Fatmeh’s grandmother died a year or so after Suleiman’s departure, allowing Fatmeh to flee the country and join her husband. Fatmeh remembered the long journey where the family walked for miles and miles. She began to cry as she described her swollen legs and weary children, but was determined to reunite her family. Fatmeh believed her husband was going to Yeman; however there was no trace of him upon her arrival there. She looked for him with the help of the refugee service and other organizations. She went to camps and asked everyone who would listen about her husband. She failed at her attempts to find him until one day she learned that a group of people from her country had gone to Syria. Fatmeh and her children gathered their meager belongings and prepared to go to Syria.
Fatmeh felt confident she would find her husband in Syria, and knew for sure she would get help from her half brother who lived there. Fatmeh was able to find her brother, but unfortunately, he left Syria and went to Holland only three months after Fatmeh and her children arrived. Fatmeh was devastated, but was undeterred in her quest to find Suleiman. She praised the refugee officials who helped her and her family when her brother left for Holland. Fatmeh gleefully describes finding her husband after looking for him over a year. “We were all so happy!” she says.
Fatmeh says the family applied to come to America a little while after being reunited. They arrived in Chattanooga with the assistance of Bridge Refugee Services and members of the local Muslim community.
“We have a good life in this country,” says Suleiman. “My wife and I have good jobs.” Fatmeh works in the dietary department at Memorial Hospital and Suleiman works at Pilgrim’s Pride. “Our children are respectful, obedient and are getting a good education at East Ridge High School.” Eighteen year old Rahmah pipes in, “Our family thinks about the future and not the past.” The teen describes how she and her four other siblings, Fuad 16, Hawa 15, Mohammed 12 and Roqaya 11, joke about how rooms are going to be distributed in their new home. They all conclude that no matter how that are distributed, it will be just fine, remembering when the entire family slept in one room. However, Rahmah asserts she is sure she will have a room of her own with a confident smile. “I am the oldest,” she says. Fatmeh just throws her hands in the air and says, “I was sad before, but now I am happy. Thank you God!”
“Every Habitat homeowner is special,” says John Lamb, Director of Development for Habitat for Humanity of Greater Chattanooga, “but it is extremely satisfying to work with people who have been through so much in their quest to raise their families, work, and live without the threat of genocide hanging over their heads. As American’s, we sometimes forget the day-to-day violence and oppression that are a part of so many people’ lives around the world.”

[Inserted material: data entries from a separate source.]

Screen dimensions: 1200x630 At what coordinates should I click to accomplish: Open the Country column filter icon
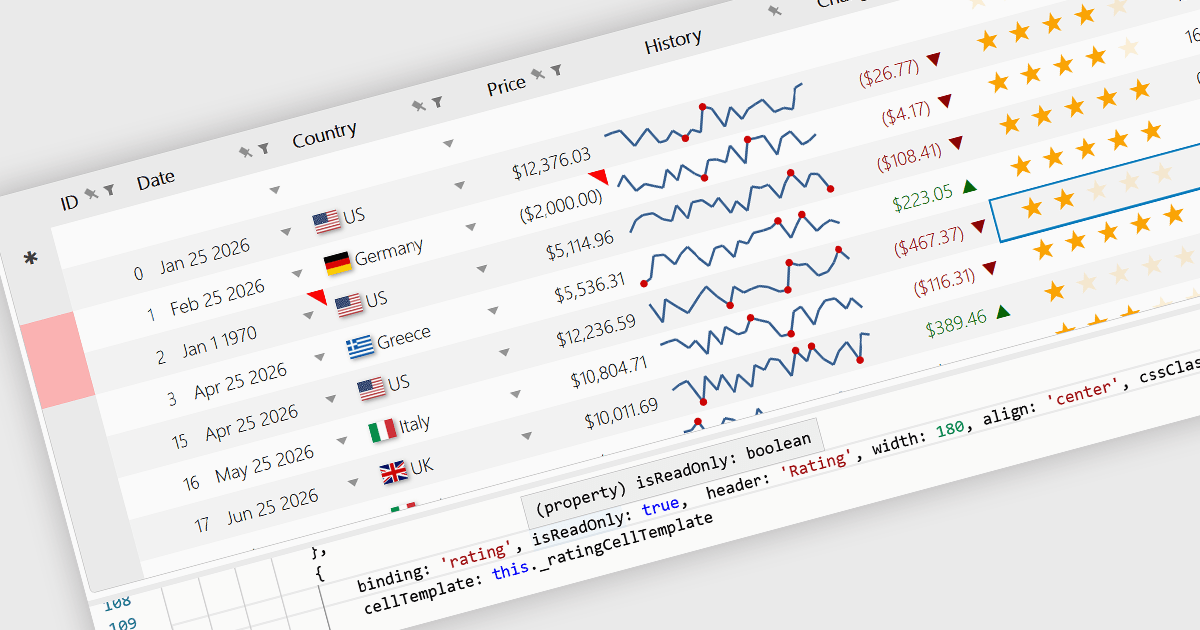click(x=436, y=102)
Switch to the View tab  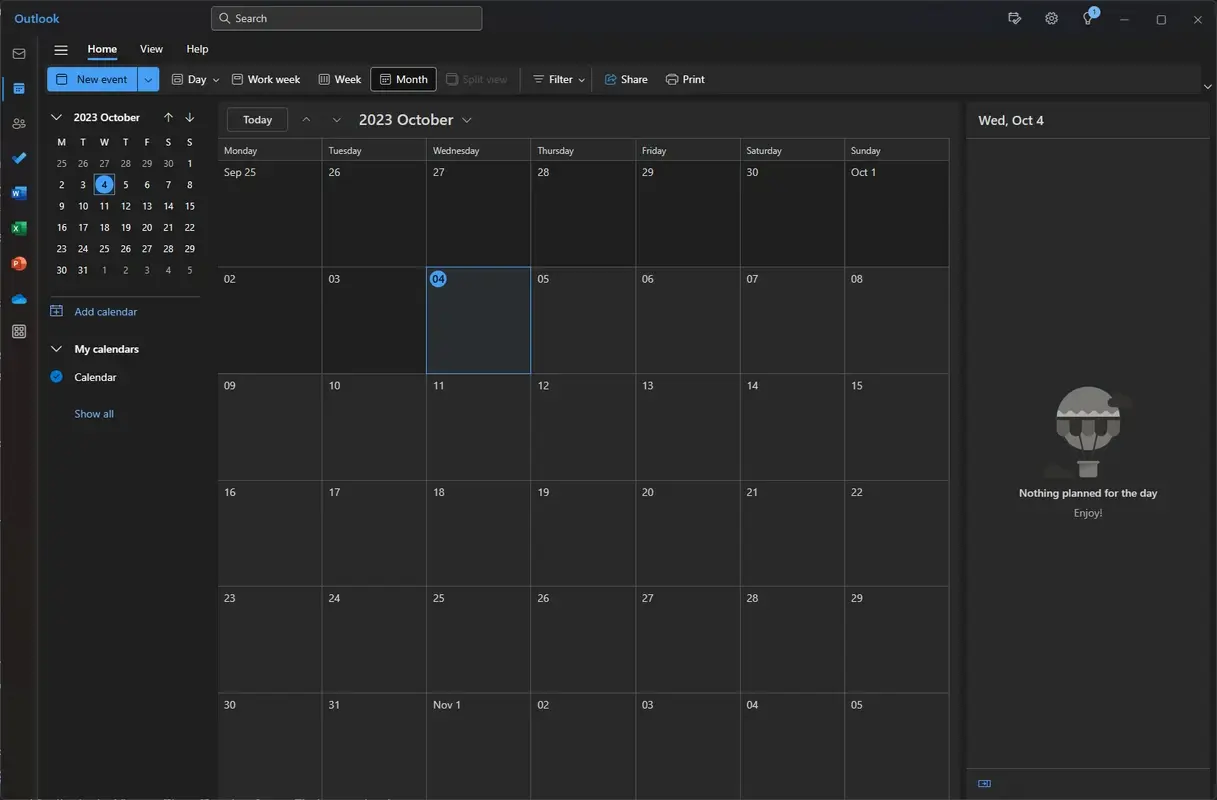150,48
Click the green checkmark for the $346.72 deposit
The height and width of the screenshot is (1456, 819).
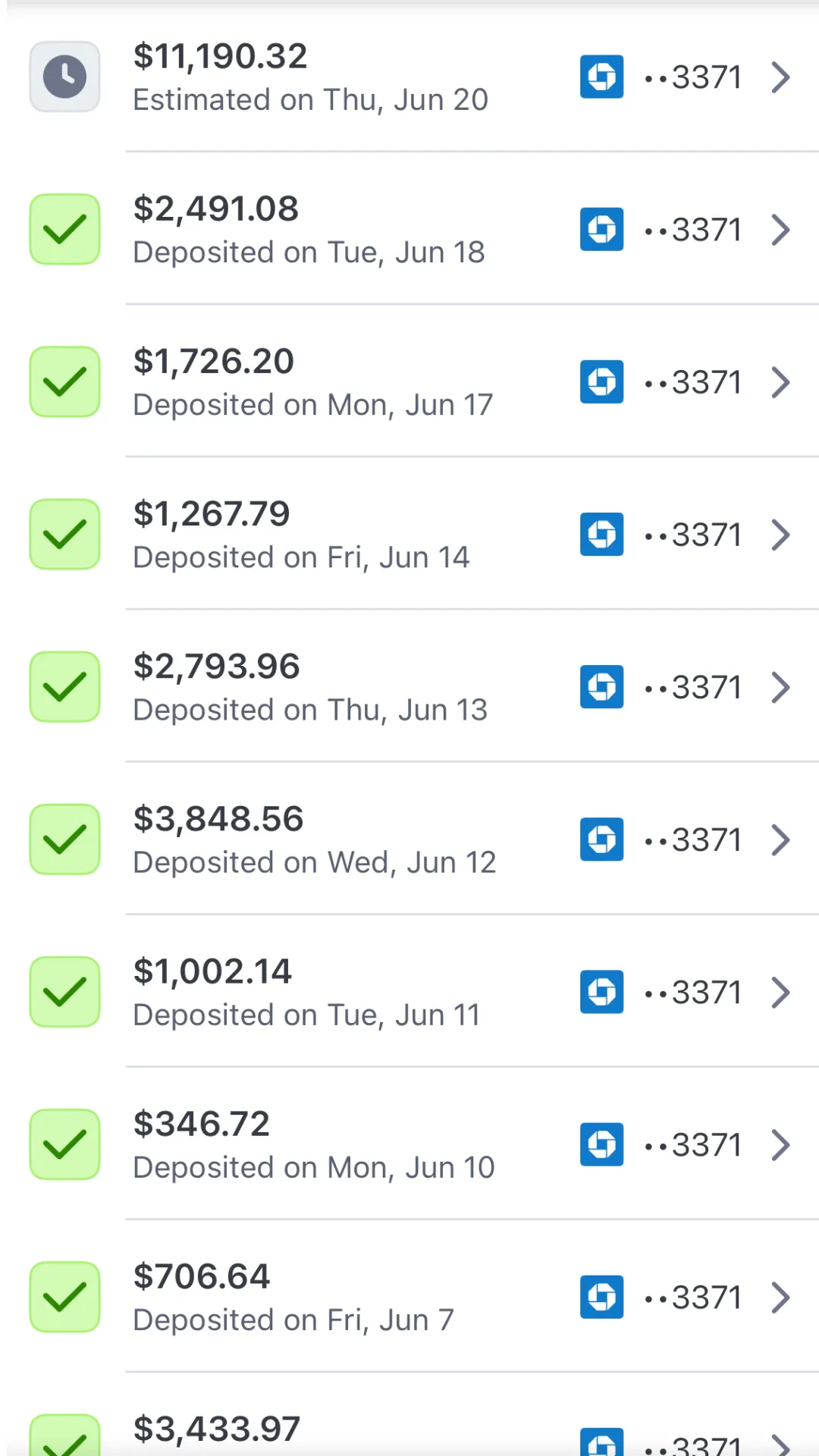pos(64,1144)
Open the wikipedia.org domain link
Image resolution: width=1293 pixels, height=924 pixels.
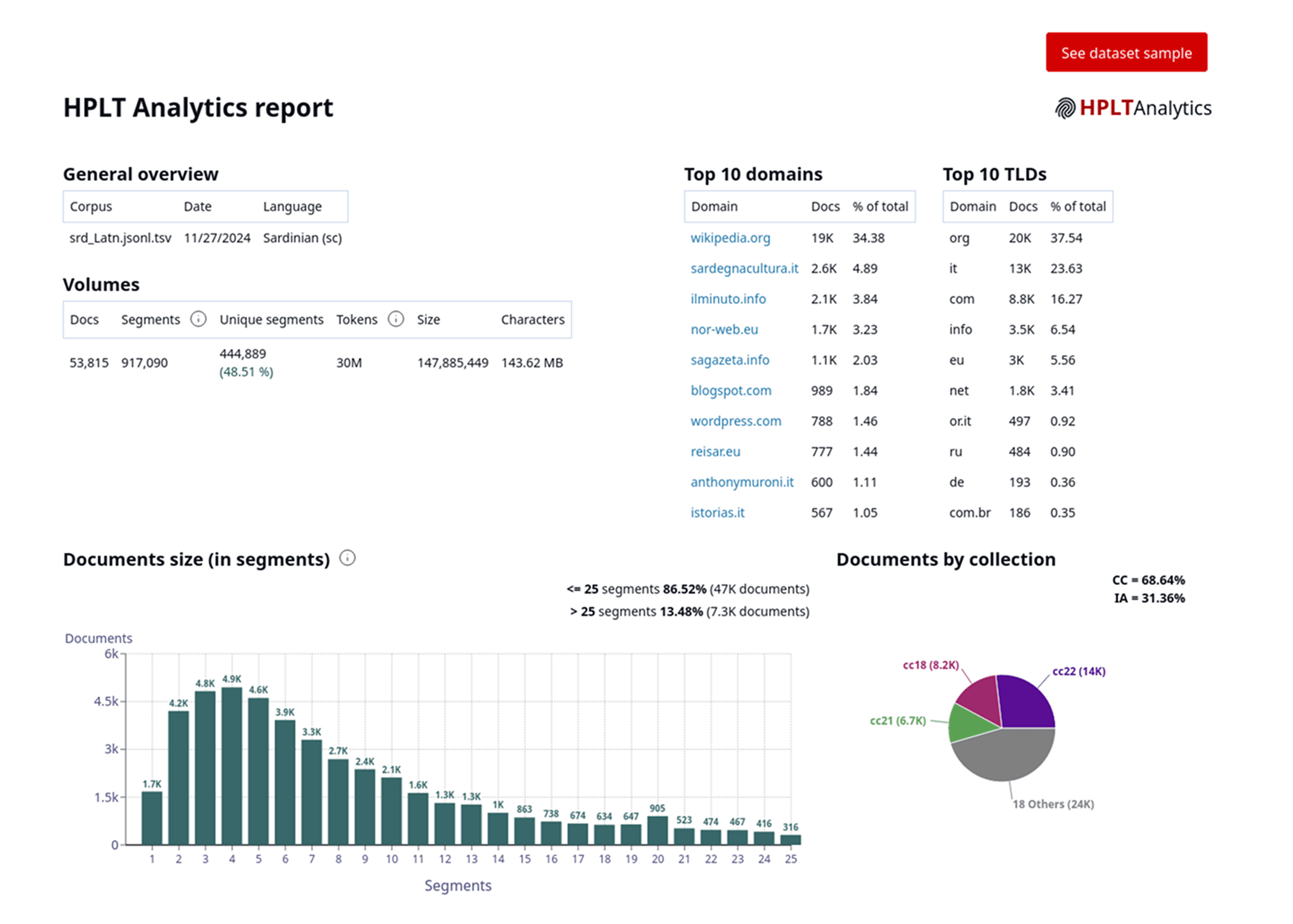coord(731,238)
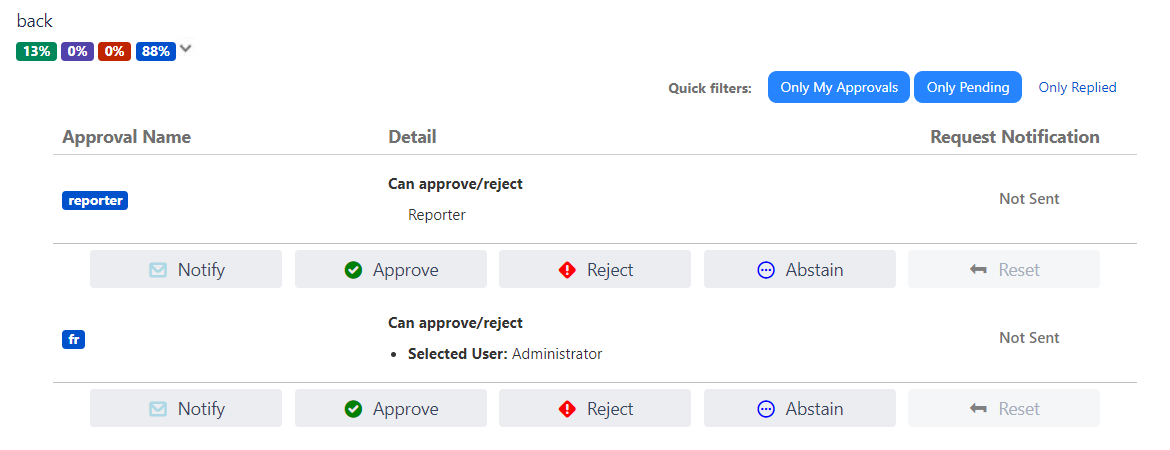Viewport: 1170px width, 450px height.
Task: Click blue ellipsis icon in reporter's Abstain button
Action: pos(766,270)
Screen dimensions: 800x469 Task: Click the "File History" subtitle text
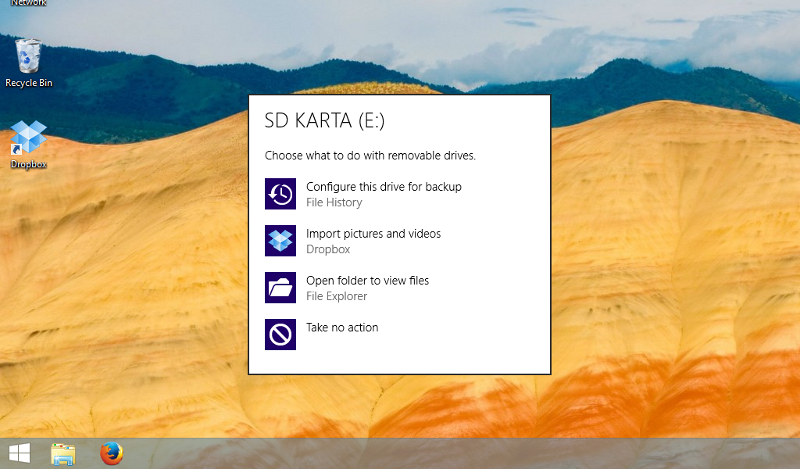click(x=334, y=203)
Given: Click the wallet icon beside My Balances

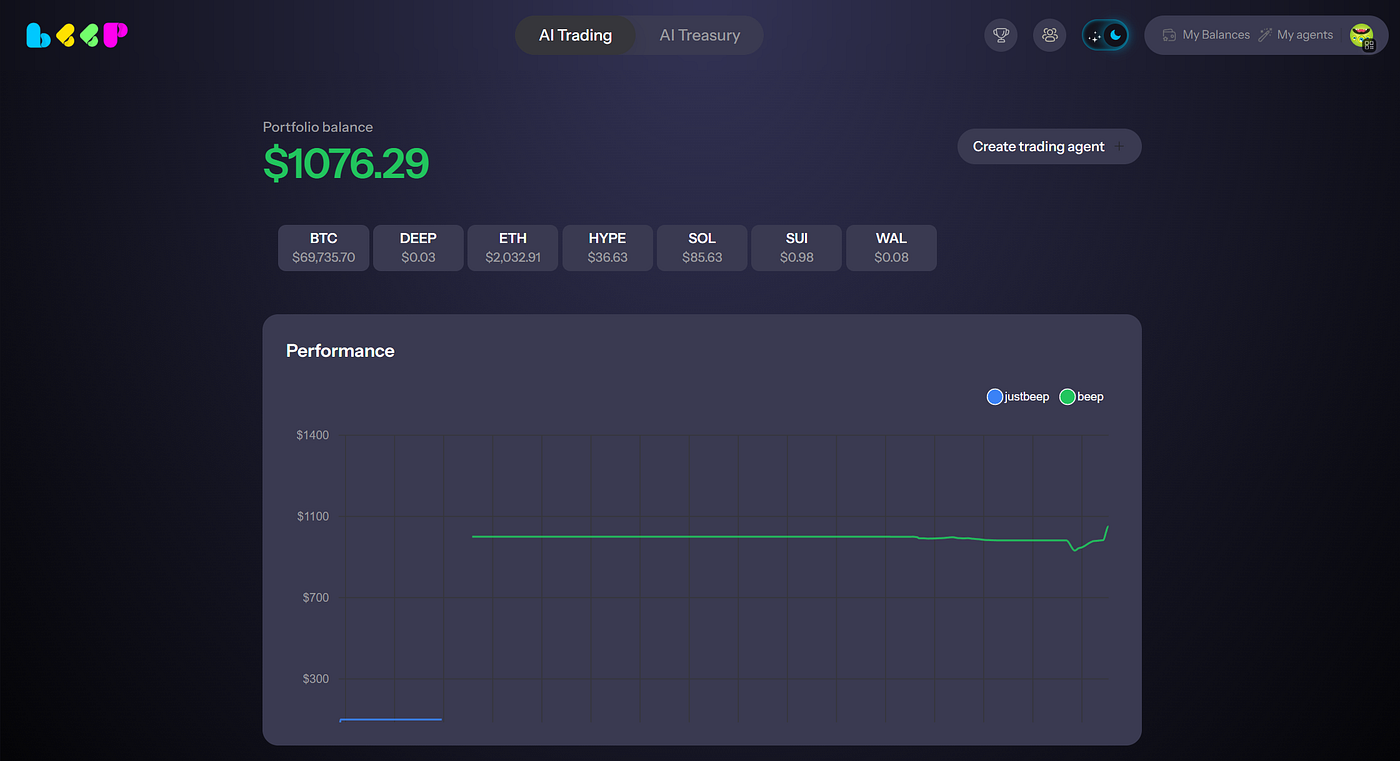Looking at the screenshot, I should click(1169, 35).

The Aabobaker/ Zain family home is one of seven to be built in Chattanooga, thanks to a partnership between Habitat for Humanity of Greater Chattanooga, and the Neighborhood Stabilization program being administered by Chattanooga’s Department of Neighborhood Services and Community Development, under Mayor Ron Littlefield. “We are pleased to be working with the City in this effort,” says Lamb, “but continue to look for additional individuals, groups, churches, and others to help us build for the more than 15 additional families who are waiting for construction of their homes to begin.”
At completion, the home will be sold to the family at zero percent interest. As the family repays their mortgage over the years, their payments will be used by Habitat to help other families have the opportunity to purchase simple, decent and affordable homes.